(Data records):
○ ○ ○ ○ ○ ○ ○

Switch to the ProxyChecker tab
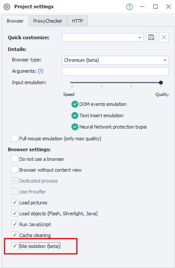 (48, 21)
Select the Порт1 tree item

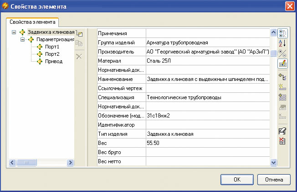point(51,47)
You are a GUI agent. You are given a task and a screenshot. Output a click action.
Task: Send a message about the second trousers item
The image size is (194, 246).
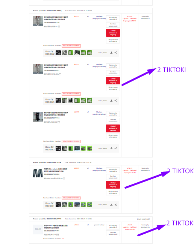click(x=113, y=73)
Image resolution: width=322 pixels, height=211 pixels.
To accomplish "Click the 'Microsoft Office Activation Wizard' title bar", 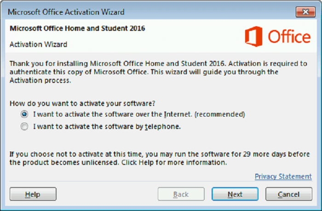I will point(66,12).
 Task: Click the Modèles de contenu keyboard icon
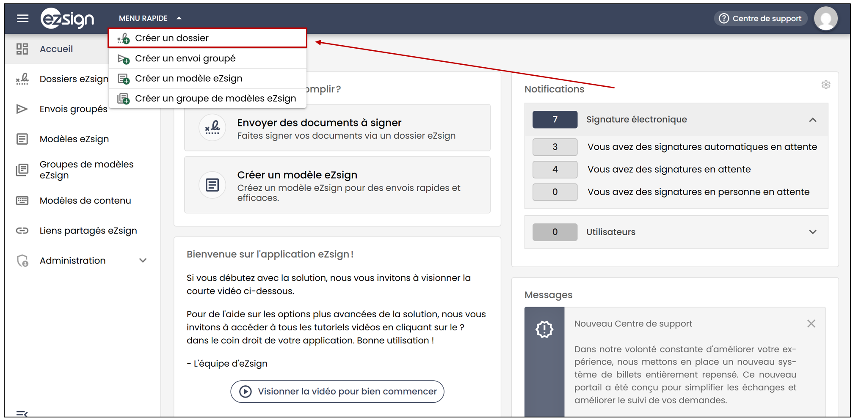tap(22, 200)

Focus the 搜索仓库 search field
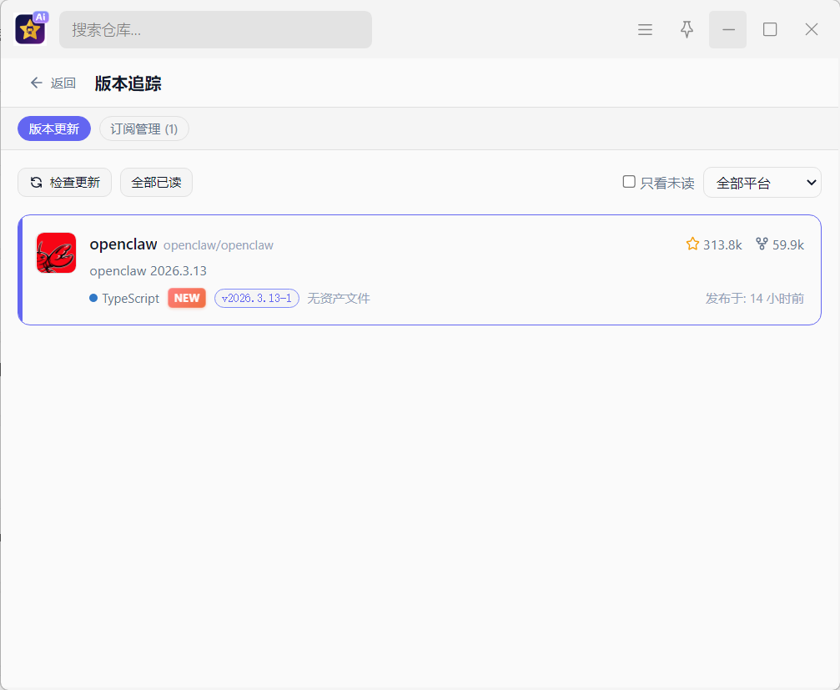coord(215,30)
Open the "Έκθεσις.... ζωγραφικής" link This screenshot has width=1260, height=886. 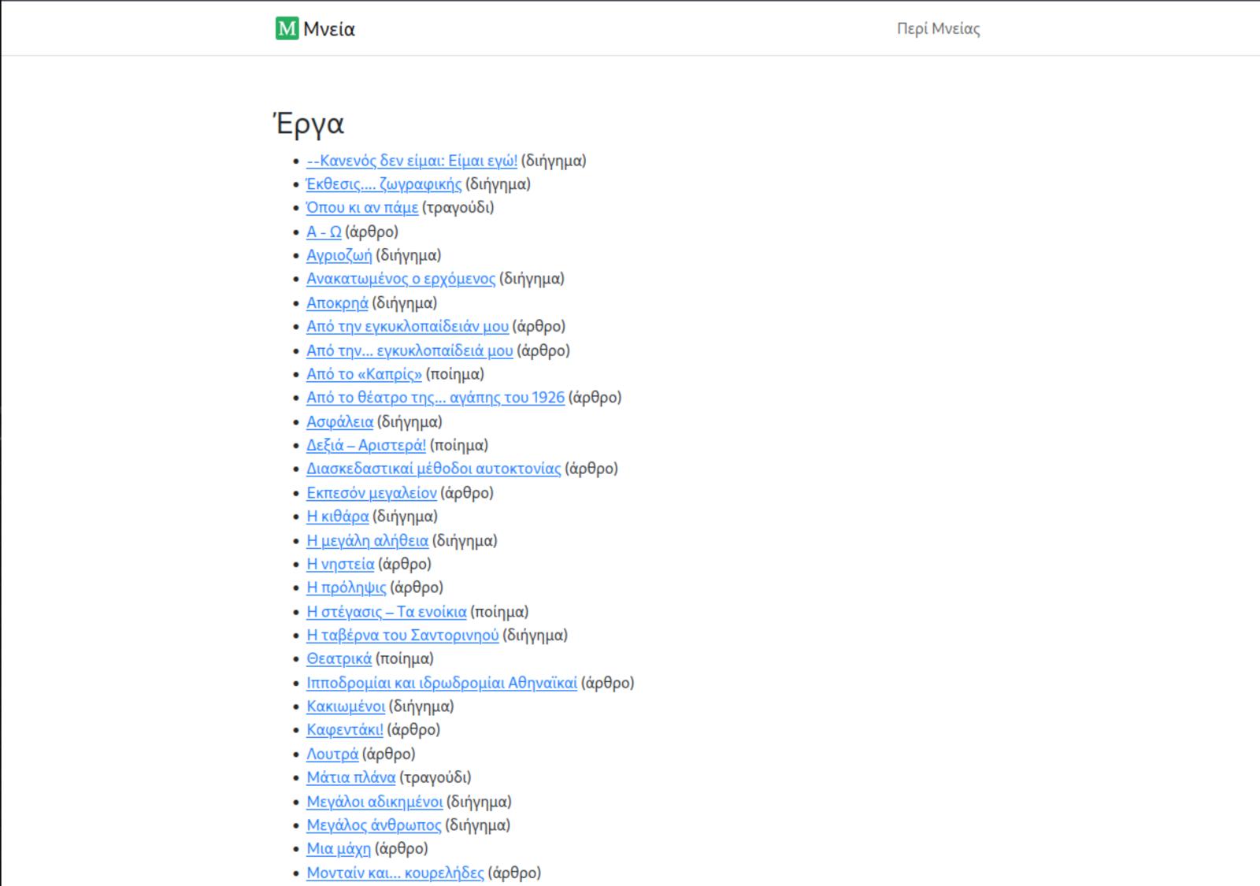point(384,184)
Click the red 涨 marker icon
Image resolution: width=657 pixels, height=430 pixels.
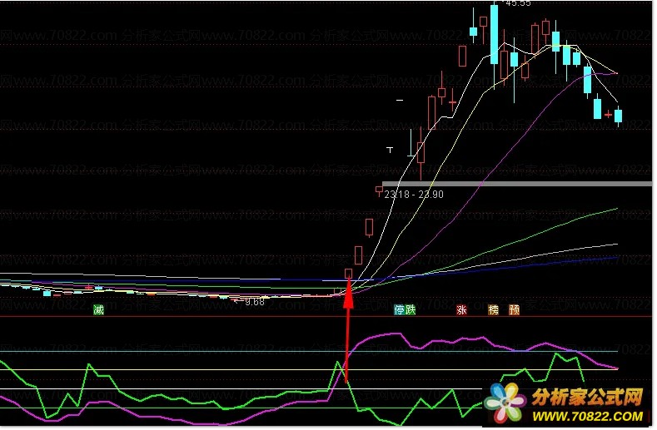coord(461,310)
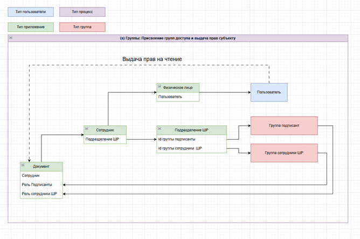
Task: Select the Группа подписант red box
Action: [284, 125]
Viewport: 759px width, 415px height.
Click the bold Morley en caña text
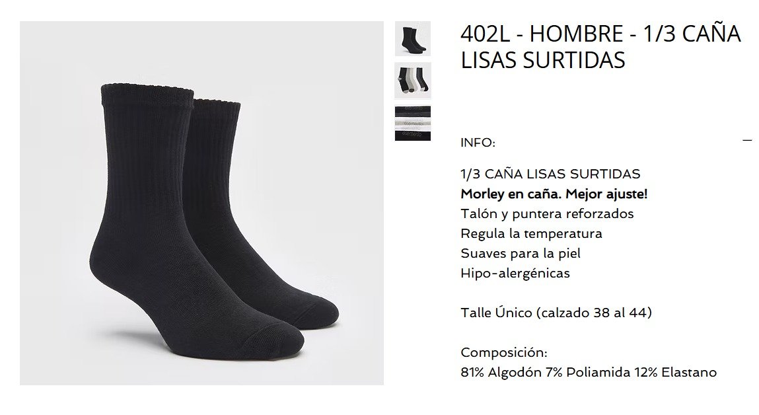coord(554,194)
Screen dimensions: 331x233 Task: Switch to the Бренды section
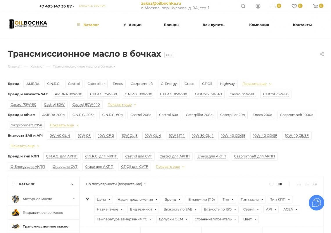(172, 25)
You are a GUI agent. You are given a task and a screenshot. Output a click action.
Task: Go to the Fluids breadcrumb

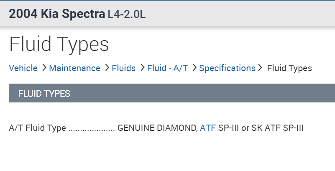(123, 68)
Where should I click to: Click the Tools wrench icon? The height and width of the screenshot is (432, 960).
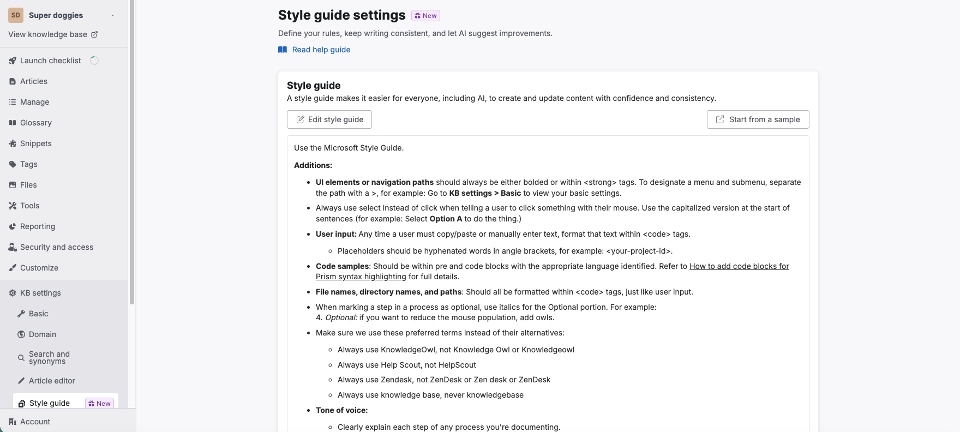(13, 206)
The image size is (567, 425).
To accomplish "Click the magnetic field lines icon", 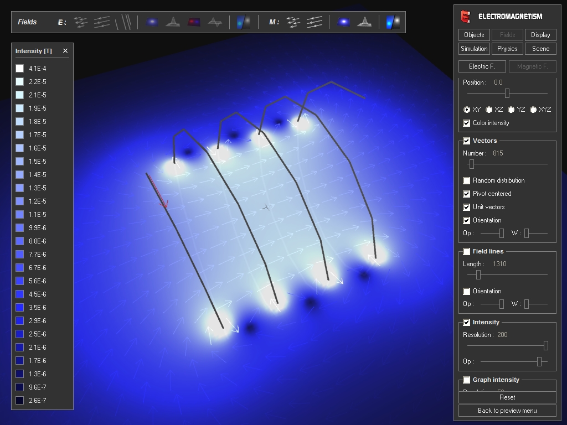I will click(315, 22).
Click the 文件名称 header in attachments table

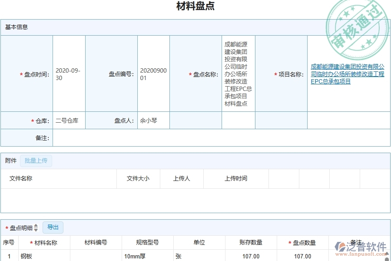[x=21, y=178]
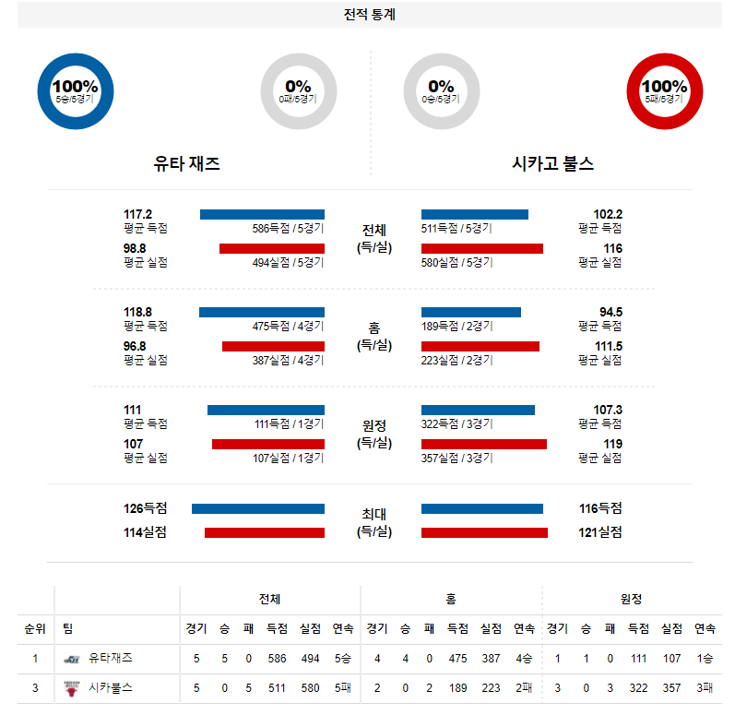Click the 순위 column header
735x715 pixels.
click(x=35, y=628)
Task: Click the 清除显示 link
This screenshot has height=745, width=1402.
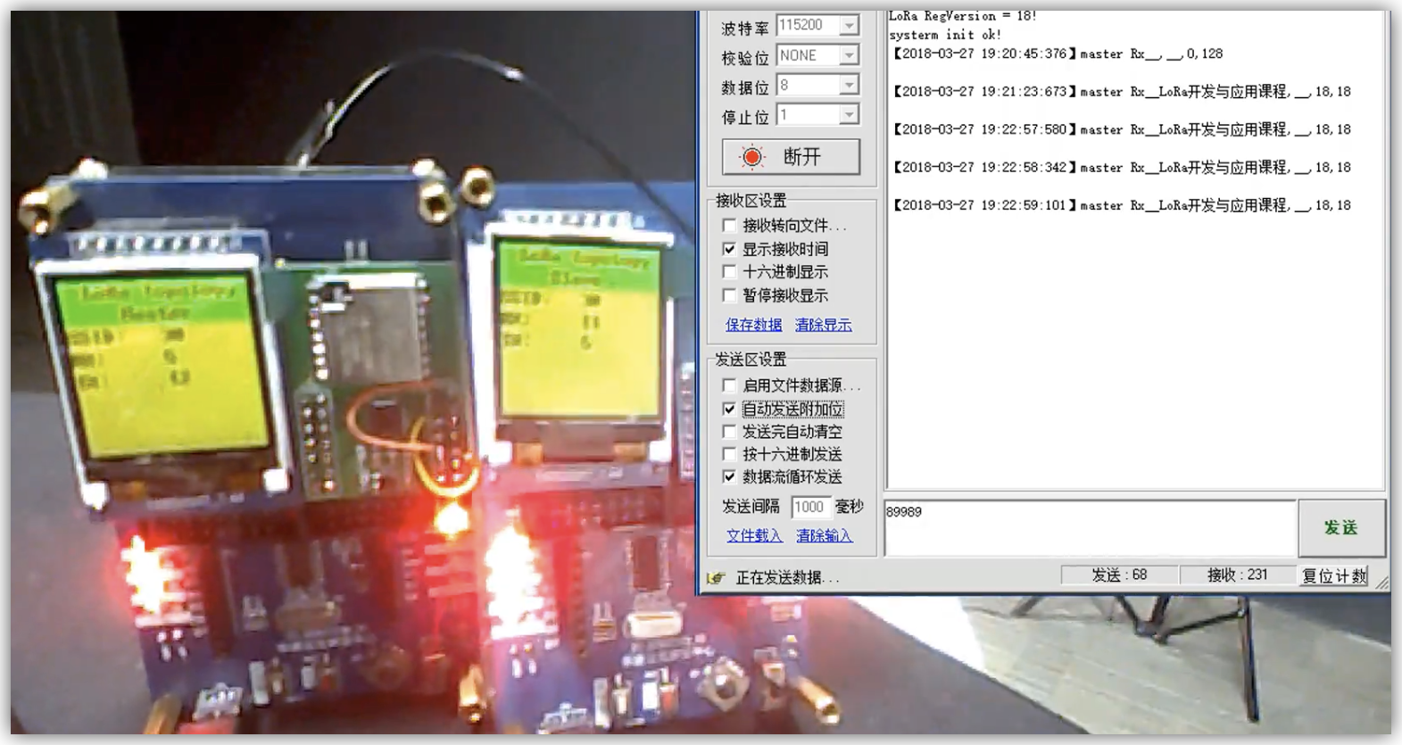Action: pos(823,325)
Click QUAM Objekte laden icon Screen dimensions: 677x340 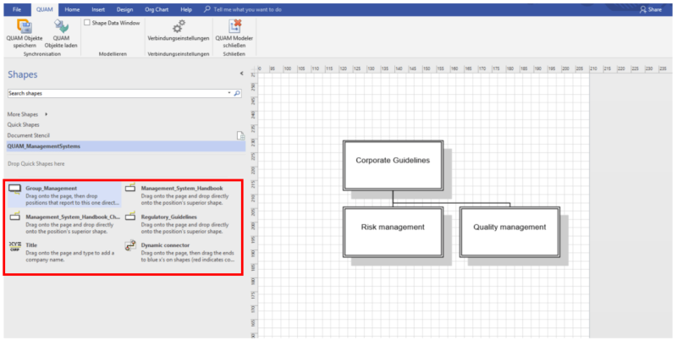(x=61, y=26)
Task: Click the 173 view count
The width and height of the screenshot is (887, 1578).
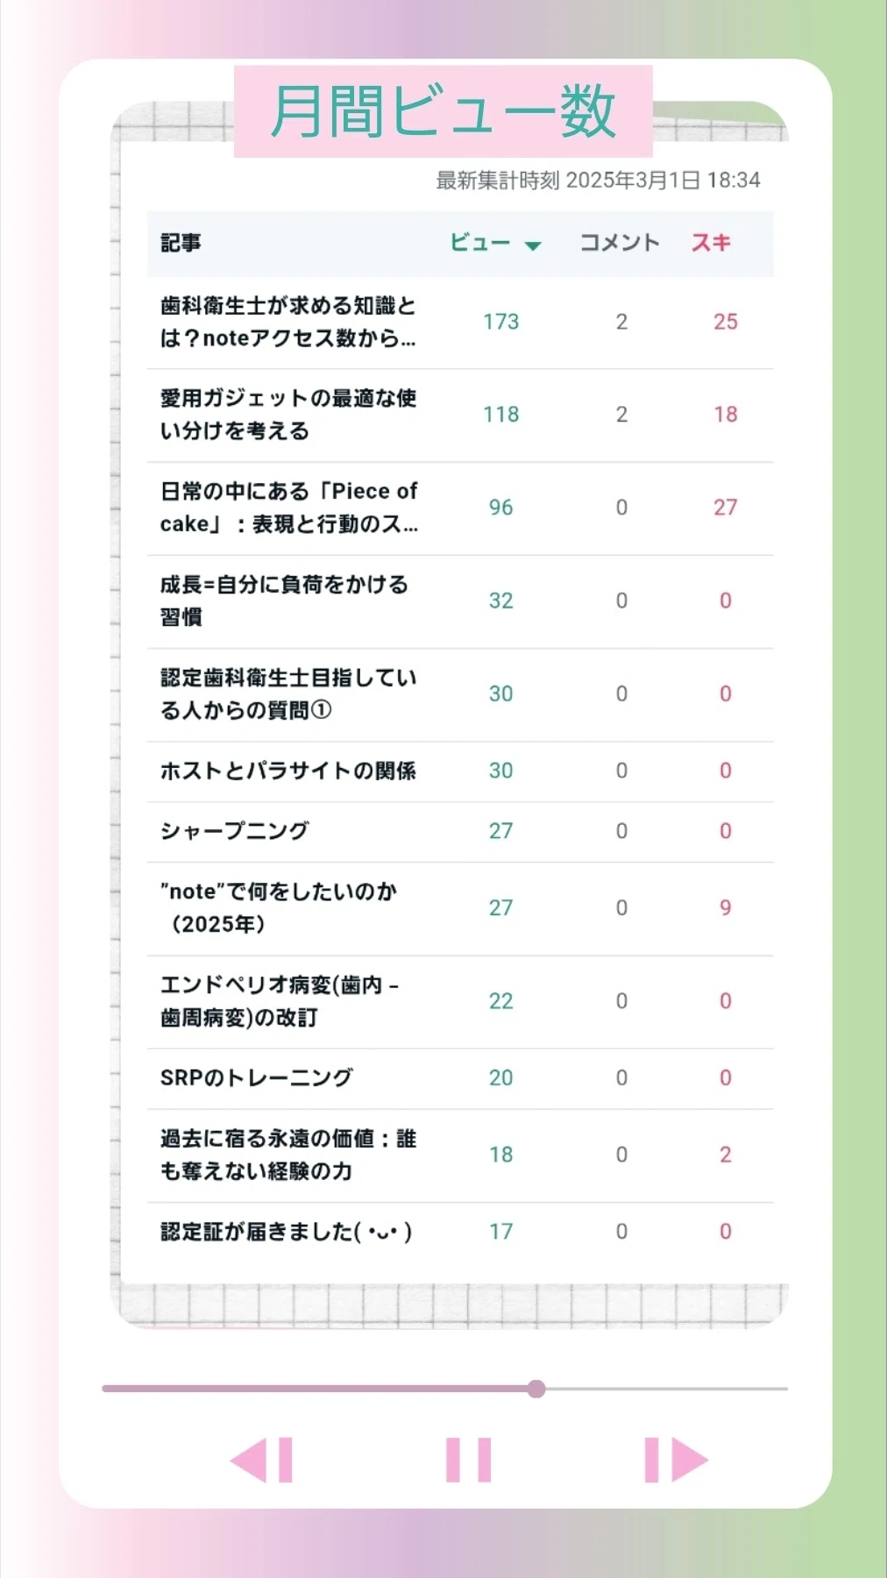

○ ○ ○ ○ ○ ○ ○

(Work request):
Exactly the lines from the top of the listing through the line holding "Image resolution: width=322" should be repeated, with pictures left out.

(Final answer):
Switch to the ProxyChecker tab
 (48, 21)
Select the Порт1 tree item

point(51,47)
You are a GUI agent. You are given a task and a screenshot. Output a click action.
Task: Send a message about the second trousers item
The image size is (194, 246).
click(x=113, y=73)
Image resolution: width=322 pixels, height=211 pixels.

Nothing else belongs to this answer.